Kraft Foods’ Kraft Recipes
Kraft Foods screenshot

We can’t talk food content marketing without talking about Kraft’s excellent digital and print presence, which they have tinkered with over the years. An early adopter of content marketing, Kraft Foods produce plenty of food products and recipes to fill whole cookbooks. But they also produce their own magazine, Food & Family, with over 1 million print subscribers and tons of online archive content (for free). Their blog content nails its core consumer concerns, with sections on budgeting, healthy living, cooking lessons and adding a twist on a staple dish. Consistently one of the best brands who understand their customers and content consumers, Kraft Recipes’ content knows to be Pinterest friendly, and people friendly.

Plated’s The Dish

Plated screenshot

Plated—a startup that sends you fresh ingredients to your doorstep, so you can cook easy healthy recipes in minutes—uses its blog to power idea recipes for its on-the-go users. Pieces like “12 Delicious Dips for Memorial Day” and “How To Use Edible Flowers This Summer” are great examples of food blogging done simply and done well. With a collection of easy tips, recipes, facts about healthy food and party parlor tricks, its content marketing perfectly reflects the company’s mission and services without being too on-the-nose.

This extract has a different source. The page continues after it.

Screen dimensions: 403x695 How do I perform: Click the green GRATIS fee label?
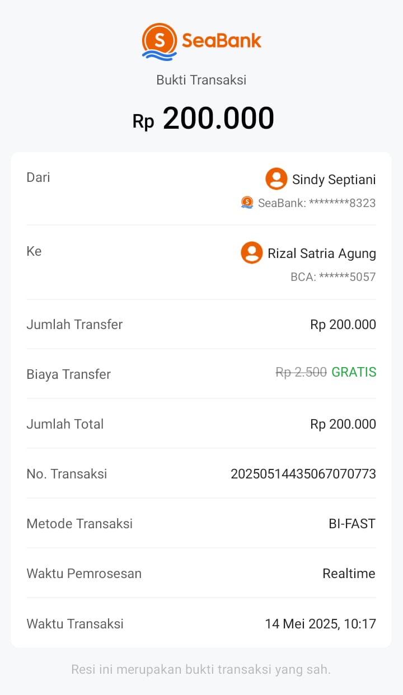click(x=354, y=372)
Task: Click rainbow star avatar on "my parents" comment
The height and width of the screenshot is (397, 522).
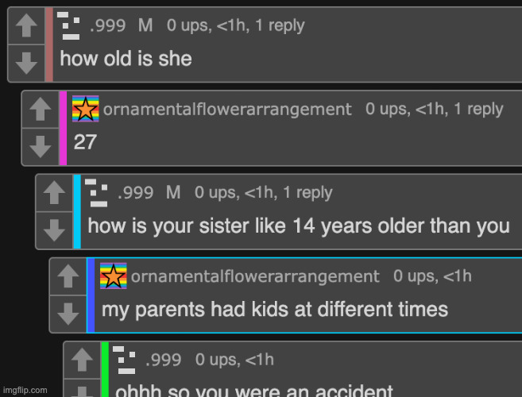Action: pos(114,276)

Red Bull’s the Red Bulletin

Red Bull screenshot

Red Bull counts as food or drink, right? It may just be an energy drink (not according to the FDA), but this my chance to gush about Red Bull’s stellar content marketing so let me. Red Bull understands that its fans are daredevils and then some; its content is particularly good at reflecting those wild interests. Appealing to its adventuresome base, The Red Bulletin is a branded publication and collection of fantastic editorial content, ranging from gorgeous landscape photography, personal stories of triumph and extreme (and regular) sports coverage. It’s a fine example of excellent branded content.

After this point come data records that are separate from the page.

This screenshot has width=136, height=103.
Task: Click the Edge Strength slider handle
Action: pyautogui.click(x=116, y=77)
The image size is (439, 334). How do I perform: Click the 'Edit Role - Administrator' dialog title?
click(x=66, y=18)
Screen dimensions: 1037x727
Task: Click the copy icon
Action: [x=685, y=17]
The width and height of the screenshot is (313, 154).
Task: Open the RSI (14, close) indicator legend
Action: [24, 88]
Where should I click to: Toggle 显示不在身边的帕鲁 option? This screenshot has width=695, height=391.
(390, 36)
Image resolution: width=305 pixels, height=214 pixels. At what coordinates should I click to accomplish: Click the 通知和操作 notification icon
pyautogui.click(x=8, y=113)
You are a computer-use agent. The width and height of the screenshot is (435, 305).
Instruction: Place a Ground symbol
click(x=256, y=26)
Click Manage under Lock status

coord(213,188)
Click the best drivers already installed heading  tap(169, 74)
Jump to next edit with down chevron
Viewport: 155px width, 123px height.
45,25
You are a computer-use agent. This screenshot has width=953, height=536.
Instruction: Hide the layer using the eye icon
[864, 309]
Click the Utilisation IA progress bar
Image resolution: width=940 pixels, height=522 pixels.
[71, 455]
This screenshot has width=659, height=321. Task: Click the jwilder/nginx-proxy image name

Coca-Cola and Mad Men (Yes, Seriously)

Jon Hamm as Don Draper - Mad Men _ Season 7, Episode 14 - Photo Credit: Courtesy of AMC

Jon Hamm as Don Draper – Mad Men Season 7, Episode 14 – Photo Credit: Courtesy of AMC

If anyone hasn’t seen the series finale of Mad Men, save yourself and stop reading.

Coca-Cola used to be the biggest brand in the world and it’s enjoyed a fine career of producing the best ads of all time. Of course, it’s most infamous ad had to appear on the most infamous ad show, Mad Men. Thus begins the most subtle content marketing I’ve ever seen (and it’s art no less!).

In the series finale of our favorite show about 1960s advertisers, Don Draper retires from his big bad corporate job at McCann Ericsson (which holds the Coca-Cola account) to travel across the country, landing in a hippie retreat in California. After facing his personal demons and embracing a fellow wounded soul, Don Draper hums and chants on a hilltop doing yoga. His eyes open, a ding sound is heard—and then the show cuts to the most infamous Coca-Cola ad of all time—the 1971 ”Hilltop Ad.”

Don Draper definitely wrote that ad (in the canon of the show), and the producers of Mad Men didn’t pay Coca-Cola one penny to use that ad. As People reported, a spokesperson for the company has said, “No money exchanged hands.” Adding, “We’ve had limited awareness around the brand’s role in the series’s final episodes, and what a rich story they decided to tell.” Why? Because it’s the most brilliant bit of cross-sectional content marketing where all parties benefitted from it.

Mad Men got their rich content in a very open-ended conclusion to its seven season story while Coca-Cola grabbed publicity for content that was made in 1971. It was recycled ad content, but injected into another content machine, it became content marketing. Basically, it was a content marketing mindbender, and it was beautiful. (Can you tell I’m a Mad Men fan and a content marketing fan? Good.) It’s meta, it’s brilliant, it’s Coca-Cola.